▶ **Instruções**
1 > Transforme em uma lista curta o parágrafo da fonte que começa com "Falo aqui em “judaísmo”". Mantenha os fatos principais.
2 > De acordo com a fonte, qual é, na verdade, o nome de Tiago, irmão de Jesus?

▶ **Fonte**
----
Se quiser entender como cheguei nessas conclusões, veja os posts [143]-[144]-[145]-[146]-[147].

Aqui meu objetivo será outro: analisar o judaísmo dessa teoria messiânica original da comunidade apostólica judeu-cristã de fala aramaica, representada por figuras como Tiago o irmão de Jesus (cabeça da comunidade em Jerusalém; o nome de Tiago na verdade é Jacó, em grego Iacobos).

Falo aqui em “judaísmo”, porque no momento e lugar sob análise ainda não havia uma cisão real entre judaísmo e cristianismo. A comunidade apostólica de Tiago irmão de Jesus era uma comunidade nitidamente judaica, com observância plena da Torá. Antes da destruição do Templo em 70 EC, não é ainda possível falar numa cisão (e a cisão só se completará totalmente com a guerra judaico-romana de 135 EC), mesmo que alguns elementos que levarão a essa cisão nas comunidades cristãs helenistas já estivessem presentes.

Assim, quero explicar como tal teoria messiânica reconstruída ainda estava completamente dentro da mentalidade judaica. Isso é relevante para entendermos a própria cisão que houve depois.

Como afirmei no post anterior, existem várias diferenças entre a visão messiânica dentro do judaísmo e a visão messiânica dentro do cristianismo (“cristologia”).

Muitas pessoas pensam erroneamente que a diferença seja apenas uma questão de que no judaísmo o Messias ainda não veio enquanto no cristianismo o Messias já veio. Mas a questão é muito mais profunda que isso.
----
▶ **Dados fornecidos**
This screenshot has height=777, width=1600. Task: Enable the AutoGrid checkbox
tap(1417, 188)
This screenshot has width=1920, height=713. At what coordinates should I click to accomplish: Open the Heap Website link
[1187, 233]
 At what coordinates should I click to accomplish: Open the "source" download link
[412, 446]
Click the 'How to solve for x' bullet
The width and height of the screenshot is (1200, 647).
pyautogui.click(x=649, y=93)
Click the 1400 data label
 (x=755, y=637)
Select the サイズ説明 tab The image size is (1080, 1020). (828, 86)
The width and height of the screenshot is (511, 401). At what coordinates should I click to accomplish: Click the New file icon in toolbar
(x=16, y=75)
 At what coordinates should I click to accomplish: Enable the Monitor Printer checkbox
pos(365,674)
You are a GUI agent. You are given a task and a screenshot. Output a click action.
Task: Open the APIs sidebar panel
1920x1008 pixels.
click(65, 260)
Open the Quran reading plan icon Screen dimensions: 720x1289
----
▶ **Respostas dadas**
1 >
- O termo “judaísmo” é usado porque, no momento e lugar analisados, ainda não havia uma cisão real entre judaísmo e cristianismo.
- A comunidade apostólica de Tiago, irmão de Jesus, era nitidamente judaica e observava plenamente a Torá.
- Antes da destruição do Templo em 70 EC, não é possível falar em cisão, que só se completou com a guerra judaico-romana de 135 EC.
- Alguns elementos que levariam à cisão já estavam presentes nas comunidades cristãs helenistas.

2 > O nome de Tiago é, na verdade, Jacó, que em grego é Iacobos.